The history of news and information is one of the most burgeoning fields of historical scholarship today. This research group focuses on the Low Countries as one of the main information hubs of early modern Europe and the Atlantic world. The Dutch Republic’s relatively tolerant religious and ideological climate attracted authors and free thinkers, while its extensive trade network ensured that newspapers, pamphlets, prints, maps, and scientific treatises published here were certain to make an impact across the continent. In the adjacent political cultures of the Southern Netherlands, France, England and the Holy Roman Empire, the vibrant Dutch discussion culture influenced the circulation of political and religious information. For this reason, the research group defines early modern news and information culture in its broadest possible terms, as a multimedia experience that was shaped by the ever-changing dynamic between opinion-makers and readers both at home and abroad, and extended from secrecy to satire. Anticipation for good news was particularly high: hopes for the future determined the concerns of the early modern print media. Journalists and information managers faced the daunting task of solving the discrepancy between the continuous supply of rumours and news and a regular demand for reliable information, printing everything that was fit to print without losing either their credibility or their customers.
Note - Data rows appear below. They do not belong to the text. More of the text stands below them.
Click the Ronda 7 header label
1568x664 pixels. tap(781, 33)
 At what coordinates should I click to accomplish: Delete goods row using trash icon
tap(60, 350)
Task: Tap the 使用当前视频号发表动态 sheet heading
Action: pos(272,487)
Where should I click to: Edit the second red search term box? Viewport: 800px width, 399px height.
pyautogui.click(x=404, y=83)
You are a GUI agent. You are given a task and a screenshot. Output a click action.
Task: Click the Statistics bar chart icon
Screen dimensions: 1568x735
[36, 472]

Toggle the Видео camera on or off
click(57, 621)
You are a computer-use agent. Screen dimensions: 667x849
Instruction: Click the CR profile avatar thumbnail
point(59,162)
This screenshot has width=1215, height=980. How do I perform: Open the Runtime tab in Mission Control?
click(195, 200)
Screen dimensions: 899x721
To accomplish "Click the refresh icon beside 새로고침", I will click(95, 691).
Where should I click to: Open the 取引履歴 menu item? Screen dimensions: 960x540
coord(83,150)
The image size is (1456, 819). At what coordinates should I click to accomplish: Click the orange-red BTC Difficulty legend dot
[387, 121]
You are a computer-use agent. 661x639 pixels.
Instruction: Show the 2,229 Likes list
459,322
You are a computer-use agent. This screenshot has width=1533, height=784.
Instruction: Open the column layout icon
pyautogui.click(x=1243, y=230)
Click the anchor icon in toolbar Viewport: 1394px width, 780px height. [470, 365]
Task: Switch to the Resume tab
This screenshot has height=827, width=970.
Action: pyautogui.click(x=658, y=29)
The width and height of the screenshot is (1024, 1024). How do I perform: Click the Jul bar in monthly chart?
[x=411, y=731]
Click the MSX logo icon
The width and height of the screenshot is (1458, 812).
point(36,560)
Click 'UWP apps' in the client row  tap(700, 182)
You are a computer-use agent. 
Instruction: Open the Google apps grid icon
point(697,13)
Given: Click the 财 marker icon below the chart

The Early Modern News and Information Culture group convenes several times a year. It provides an intellectual home to 1 NWO Vidi project, 2 NWO Veni projects, and 1 NWO Promoties in de Geesteswetenschappen project. Individually as well as (at times) collectively, the group expects to organize workshops and conferences, and publish articles in scholarly journals, monographs, and doctoral dissertations (eg. on sixteenth-century Franco-Dutch news networks, and Atlantic news in the Northern and Southern Netherlands). Members of the group will continue to apply for research grants both from NWO and from international funding bodies (ERC, HERA). Recent activities include a symposium on ‘The Newspaper in the Golden Age’. (Forthcoming) publications can be found on the webpages of the individual group members.
In April 2017 the exhibition ‘The world according to Blaeu’ in the Maritime Museum Amsterdam, curated by Van Netten, opened. Several others of the research group not only where present at the opening, but also had thought along and inspired this (especially Baars and Van Groesen). [NB: for this Van Netten was granted the ASH valorization award 2017]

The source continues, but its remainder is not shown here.